Your answer must be the full set of entries, reproduced exactly.

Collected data
^^^^^^^^^^^^^^^^

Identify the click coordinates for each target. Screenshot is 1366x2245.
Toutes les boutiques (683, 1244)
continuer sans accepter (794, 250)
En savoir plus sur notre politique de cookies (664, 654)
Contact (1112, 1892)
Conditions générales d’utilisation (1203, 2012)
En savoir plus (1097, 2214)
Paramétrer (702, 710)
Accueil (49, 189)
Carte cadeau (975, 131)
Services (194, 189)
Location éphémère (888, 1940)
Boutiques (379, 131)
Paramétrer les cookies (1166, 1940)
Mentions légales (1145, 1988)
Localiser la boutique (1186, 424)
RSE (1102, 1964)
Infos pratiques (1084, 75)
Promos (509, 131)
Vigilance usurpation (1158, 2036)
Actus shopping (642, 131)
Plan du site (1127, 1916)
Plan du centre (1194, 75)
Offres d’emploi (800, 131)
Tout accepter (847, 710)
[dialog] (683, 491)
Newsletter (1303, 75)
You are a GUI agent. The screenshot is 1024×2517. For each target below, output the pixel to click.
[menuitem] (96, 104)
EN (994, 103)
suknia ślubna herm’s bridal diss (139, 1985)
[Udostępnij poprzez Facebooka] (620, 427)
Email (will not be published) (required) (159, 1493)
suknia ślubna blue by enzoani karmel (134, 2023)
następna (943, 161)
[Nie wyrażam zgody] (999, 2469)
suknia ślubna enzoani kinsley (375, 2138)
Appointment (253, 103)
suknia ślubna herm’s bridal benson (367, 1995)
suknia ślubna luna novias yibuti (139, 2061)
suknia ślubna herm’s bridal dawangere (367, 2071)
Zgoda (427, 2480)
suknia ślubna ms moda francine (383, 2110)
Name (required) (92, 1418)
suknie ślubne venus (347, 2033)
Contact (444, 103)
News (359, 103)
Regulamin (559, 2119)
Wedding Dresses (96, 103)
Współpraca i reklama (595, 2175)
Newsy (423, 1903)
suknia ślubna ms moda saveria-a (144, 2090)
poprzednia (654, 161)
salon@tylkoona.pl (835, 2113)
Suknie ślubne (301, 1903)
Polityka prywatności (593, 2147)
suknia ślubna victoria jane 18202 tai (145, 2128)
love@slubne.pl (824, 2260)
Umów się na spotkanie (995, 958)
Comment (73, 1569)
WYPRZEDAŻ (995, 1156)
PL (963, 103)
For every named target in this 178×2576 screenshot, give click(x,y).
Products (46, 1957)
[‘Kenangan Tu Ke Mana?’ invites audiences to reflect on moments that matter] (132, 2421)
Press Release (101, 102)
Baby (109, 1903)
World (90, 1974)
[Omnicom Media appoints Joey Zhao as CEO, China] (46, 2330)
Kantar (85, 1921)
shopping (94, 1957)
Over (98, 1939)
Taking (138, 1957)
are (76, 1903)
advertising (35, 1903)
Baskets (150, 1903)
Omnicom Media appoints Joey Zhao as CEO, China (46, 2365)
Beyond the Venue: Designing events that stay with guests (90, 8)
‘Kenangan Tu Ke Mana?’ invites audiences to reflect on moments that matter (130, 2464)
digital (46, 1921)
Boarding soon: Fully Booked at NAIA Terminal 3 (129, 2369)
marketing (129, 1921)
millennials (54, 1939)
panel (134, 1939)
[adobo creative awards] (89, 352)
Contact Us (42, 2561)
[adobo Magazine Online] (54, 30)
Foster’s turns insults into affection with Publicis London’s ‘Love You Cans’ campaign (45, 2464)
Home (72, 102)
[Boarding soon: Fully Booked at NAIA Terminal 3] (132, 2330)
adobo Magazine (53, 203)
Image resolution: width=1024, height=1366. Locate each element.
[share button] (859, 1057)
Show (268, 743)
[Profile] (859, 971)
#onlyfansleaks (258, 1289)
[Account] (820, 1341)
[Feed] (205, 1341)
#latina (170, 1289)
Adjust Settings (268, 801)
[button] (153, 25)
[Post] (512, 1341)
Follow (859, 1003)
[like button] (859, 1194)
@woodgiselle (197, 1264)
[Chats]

^^^^^^^^^^^^^^^^

» **REPLY**
Identify the click coordinates for each target. Screenshot is 1366x2245.
Toutes les boutiques (683, 1244)
continuer sans accepter (794, 250)
En savoir plus sur notre politique de cookies (664, 654)
Contact (1112, 1892)
Conditions générales d’utilisation (1203, 2012)
En savoir plus (1097, 2214)
Paramétrer (702, 710)
Accueil (49, 189)
Carte cadeau (975, 131)
Services (194, 189)
Location éphémère (888, 1940)
Boutiques (379, 131)
Paramétrer les cookies (1166, 1940)
Mentions légales (1145, 1988)
Localiser la boutique (1186, 424)
RSE (1102, 1964)
Infos pratiques (1084, 75)
Promos (509, 131)
Vigilance usurpation (1158, 2036)
Actus shopping (642, 131)
Plan du site (1127, 1916)
Plan du centre (1194, 75)
Offres d’emploi (800, 131)
Tout accepter (847, 710)
[dialog] (683, 491)
Newsletter (1303, 75)
You are a GUI agent. The screenshot is 1024×2517. For each target below, output the pixel to click.
[menuitem] (96, 104)
EN (994, 103)
suknia ślubna herm’s bridal diss (139, 1985)
[Udostępnij poprzez Facebooka] (620, 427)
Email (will not be published) (required) (159, 1493)
suknia ślubna blue by enzoani karmel (134, 2023)
następna (943, 161)
[Nie wyrażam zgody] (999, 2469)
suknia ślubna enzoani kinsley (375, 2138)
Appointment (253, 103)
suknia ślubna herm’s bridal benson (367, 1995)
suknia ślubna luna novias yibuti (139, 2061)
suknia ślubna herm’s bridal dawangere (367, 2071)
Zgoda (427, 2480)
suknia ślubna ms moda francine (383, 2110)
Name (required) (92, 1418)
suknie ślubne venus (347, 2033)
Contact (444, 103)
News (359, 103)
Regulamin (559, 2119)
Wedding Dresses (96, 103)
Współpraca i reklama (595, 2175)
Newsy (423, 1903)
suknia ślubna ms moda saveria-a (144, 2090)
poprzednia (654, 161)
salon@tylkoona.pl (835, 2113)
Suknie ślubne (301, 1903)
Polityka prywatności (593, 2147)
suknia ślubna victoria jane 18202 tai (145, 2128)
love@slubne.pl (824, 2260)
Umów się na spotkanie (995, 958)
Comment (73, 1569)
WYPRZEDAŻ (995, 1156)
PL (963, 103)
For every named target in this 178×2576 screenshot, give click(x,y).
Products (46, 1957)
[‘Kenangan Tu Ke Mana?’ invites audiences to reflect on moments that matter] (132, 2421)
Press Release (101, 102)
Baby (109, 1903)
World (90, 1974)
[Omnicom Media appoints Joey Zhao as CEO, China] (46, 2330)
Kantar (85, 1921)
shopping (94, 1957)
Over (98, 1939)
Taking (138, 1957)
are (76, 1903)
advertising (35, 1903)
Baskets (150, 1903)
Omnicom Media appoints Joey Zhao as CEO, China (46, 2365)
Beyond the Venue: Designing events that stay with guests (90, 8)
‘Kenangan Tu Ke Mana?’ invites audiences to reflect on moments that matter (130, 2464)
digital (46, 1921)
Boarding soon: Fully Booked at NAIA Terminal 3 (129, 2369)
marketing (129, 1921)
millennials (54, 1939)
panel (134, 1939)
[adobo creative awards] (89, 352)
Contact Us (42, 2561)
[adobo Magazine Online] (54, 30)
Foster’s turns insults into affection with Publicis London’s ‘Love You Cans’ campaign (45, 2464)
Home (72, 102)
[Boarding soon: Fully Booked at NAIA Terminal 3] (132, 2330)
adobo Magazine (53, 203)
Image resolution: width=1024, height=1366. Locate each element.
[share button] (859, 1057)
Show (268, 743)
[Profile] (859, 971)
#onlyfansleaks (258, 1289)
[Account] (820, 1341)
[Feed] (205, 1341)
#latina (170, 1289)
Adjust Settings (268, 801)
[button] (153, 25)
[Post] (512, 1341)
Follow (859, 1003)
[like button] (859, 1194)
@woodgiselle (197, 1264)
[Chats]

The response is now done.